My own hand-drafted pattern from a V&A museum piece. Spiral steel , silk, and herringbone twill lining.
That feathering is spectacular! Someday I need to try my hand at corset making.
Thank you!
e: and I suck at embroidery, lol. If you’re good at both embroidery and sewing, you can do better than me!
Coulda fooled me, it’s gorgeous!
I can’t even do the beginner’s flower. It looks like I was forced to eat thread until I vomited it in a circle. (e: which, to be fair, is kind of accurate.)
This is pretty because it’s all straight lines, lol.
Some truly beautiful period corsets have real embroidery at those stress points, all floral and whatnot. I couldn’t hope to do that, but I’ll bet some of you can.
Oh wow that’s beautiful!
Thank you!
Oh, so pretty! I haven’t made any corsets for years, but I keep meaning to add flossing on the boning channels of some of my existing corsets.
(Context for nerds: I’m referencing the white embroidery at the tops and bottoms of some of the boning channels. As well as being decorative, this can have a functional benefit of holding the bones in place within the boning channel.
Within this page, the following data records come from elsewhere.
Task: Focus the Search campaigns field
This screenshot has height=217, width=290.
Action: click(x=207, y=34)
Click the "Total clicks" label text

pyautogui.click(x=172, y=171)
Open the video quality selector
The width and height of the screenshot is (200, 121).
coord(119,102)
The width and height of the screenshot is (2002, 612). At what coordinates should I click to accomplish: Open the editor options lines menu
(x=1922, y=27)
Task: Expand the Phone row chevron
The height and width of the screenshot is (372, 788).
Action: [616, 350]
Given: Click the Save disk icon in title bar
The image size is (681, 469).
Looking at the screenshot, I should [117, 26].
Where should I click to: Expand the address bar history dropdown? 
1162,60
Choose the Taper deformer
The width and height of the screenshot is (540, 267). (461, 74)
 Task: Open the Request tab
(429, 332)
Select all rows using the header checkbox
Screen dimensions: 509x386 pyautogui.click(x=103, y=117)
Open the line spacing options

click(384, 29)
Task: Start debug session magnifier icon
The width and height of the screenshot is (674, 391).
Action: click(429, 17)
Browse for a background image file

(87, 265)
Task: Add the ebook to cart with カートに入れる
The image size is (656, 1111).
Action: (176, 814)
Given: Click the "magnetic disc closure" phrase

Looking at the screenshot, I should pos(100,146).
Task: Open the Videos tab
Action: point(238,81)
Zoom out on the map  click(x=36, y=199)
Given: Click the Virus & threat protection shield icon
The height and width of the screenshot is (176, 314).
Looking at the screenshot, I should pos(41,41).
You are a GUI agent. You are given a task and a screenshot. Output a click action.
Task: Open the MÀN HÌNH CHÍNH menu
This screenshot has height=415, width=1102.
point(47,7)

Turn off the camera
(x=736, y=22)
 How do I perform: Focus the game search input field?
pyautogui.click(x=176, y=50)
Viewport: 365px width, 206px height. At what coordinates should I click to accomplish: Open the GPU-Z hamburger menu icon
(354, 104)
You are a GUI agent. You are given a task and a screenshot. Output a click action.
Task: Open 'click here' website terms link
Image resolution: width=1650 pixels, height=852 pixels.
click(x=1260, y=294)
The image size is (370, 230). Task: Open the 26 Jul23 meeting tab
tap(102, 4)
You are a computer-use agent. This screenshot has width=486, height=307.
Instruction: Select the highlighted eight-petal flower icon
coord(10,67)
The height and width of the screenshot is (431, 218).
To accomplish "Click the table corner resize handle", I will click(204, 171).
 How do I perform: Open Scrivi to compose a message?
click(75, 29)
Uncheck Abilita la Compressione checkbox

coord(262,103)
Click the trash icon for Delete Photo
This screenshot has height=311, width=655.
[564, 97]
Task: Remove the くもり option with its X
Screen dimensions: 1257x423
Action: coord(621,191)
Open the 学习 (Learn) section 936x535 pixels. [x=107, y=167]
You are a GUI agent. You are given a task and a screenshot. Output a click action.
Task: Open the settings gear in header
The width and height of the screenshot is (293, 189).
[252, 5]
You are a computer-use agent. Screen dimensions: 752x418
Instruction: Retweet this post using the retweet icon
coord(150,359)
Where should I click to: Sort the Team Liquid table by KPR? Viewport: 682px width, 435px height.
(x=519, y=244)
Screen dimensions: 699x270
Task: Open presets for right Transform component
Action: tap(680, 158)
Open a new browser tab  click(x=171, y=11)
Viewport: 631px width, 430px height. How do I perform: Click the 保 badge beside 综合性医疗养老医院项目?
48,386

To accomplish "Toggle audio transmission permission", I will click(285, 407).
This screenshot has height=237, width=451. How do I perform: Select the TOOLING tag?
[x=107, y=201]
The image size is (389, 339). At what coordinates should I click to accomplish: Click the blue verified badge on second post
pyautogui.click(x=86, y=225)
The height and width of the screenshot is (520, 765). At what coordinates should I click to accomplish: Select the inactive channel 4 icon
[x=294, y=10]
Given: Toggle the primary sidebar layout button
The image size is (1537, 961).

I have a corset where a couple of bones ended up wearing a hole through the fabric and poking out, and I suspect this would have been less likely to happen had I used this technique)
Edit: could you share a link to the particular V&A piece you patterned this from?
Thank you! I think I mixed up a couple of my patterns in my mind (I’ve been working on 3 other designs from the V&A) – and I think this one is actually based on a model from The MET:
I had to add some space between the boning in places at the bust, because I’m not a size 0, lol, but the crazy amount of boning makes this more like a bullet-proof vest than any other corset I’ve made. I think it weighs like 2 pounds.
The flossing and trim was more inspired by this V&A model, though, and by another that I can’t find now:
I’d love to see your work!
e: I also roughly halved the number of bones, by roughly doubling their width (I like the stability of slightly wider spiral steel), plus an added gusset and some spacing because I have modern proportions, so that wasp waist doesn’t work on me. XD
Thanks so much for adding all this detail <3
Also wow, that’s so heavy; it must feel like armour. Recently I was learning that apparently modern corsets are typically far heavier than historic ones were, and that this contributes to the popular idea of corsets as being uncomfortable cages. I’ve been meaning to buy some synthetic whalebone, because I’ve never used it before, and I am curious about the prospect of making a corset that has more boning and structure in it than other corsets I’ve made, but is also lighter (though perhaps a better way to experiment with lighter corsets would be to try some corded designs that wouldn’t require me buying more things to add to my stash).
I thank you for sharing this; I am feeling wistful towards my past time as a hobbyist corsetière, and inspired to get back into it. There’s a decent likelihood that I’ll burn out before I actually get round to making something, but regardless, it’s nice to revel in this atmosphere of creativity.